‘Polisiye edebiyatı’ diye bir alan var. İngiliz Agatha Christie 80 romanıyla bu edebiyat türünün kraliçesi kabul ediliyor. Bir cinayet işlenir ve romanın kahramanı olan hafiye, bütün kanıtları göz önünde tutarak, katilin kimliğine ulaşır.
Bizler de, roman okuyucuları olarak, hafiyenin attığı her adımdan ve gözden geçirdiği kanıtlardan onunla birlikte haberdar oluruz.
İyi polisiye son sayfalara kadar katilin kimliğinin tahmin edilemediğidir. Hafiyenin bildiği her şeyi biz okurlar da biliriz, ama göz önünde olduğu halde ustaca gizlenmiş bazı ayrıntılar yüzünden katille ilgili tahminlerimiz genellikle yanlış çıkar.
Romancının hayal dünyasına vakıf olup eserlerini nasıl yazdığını anlayana kadar…
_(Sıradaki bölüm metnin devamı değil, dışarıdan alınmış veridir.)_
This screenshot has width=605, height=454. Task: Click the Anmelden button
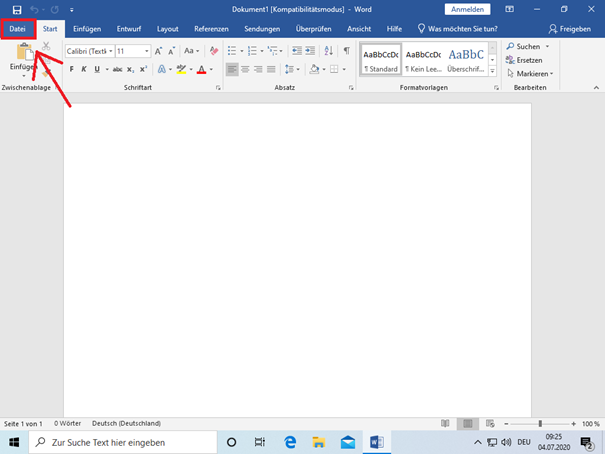coord(467,9)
En iyi polisiye türü ise cinayetin imkânsız şartlarda işlendiği ‘kapalı oda cinayeti’ denilen türdür. Kapısı kilitli, pencereleri olmayan bir odada işlenmiş cinayeti çözmek ötekilerden çok daha zordur ve bu sebeple de o türün ustalarına şapka çıkarılır.
Agatha Christie‘nin Türkçeye ’10 Küçük Zenci’ adıyla çevrilmiş ‘And Then There Were None’ (1939) adlı eserinde, davetle bir adaya giden 10 kişi, geçmişte işledikleri kendilerinden başka kimsenin bilmediği cürümleri yüzünden birer birer ortadan kaldırılır. Adada bir 10 kişi, bir de kendilerine hizmet etsin diye orada bulunan iki kişi vardır.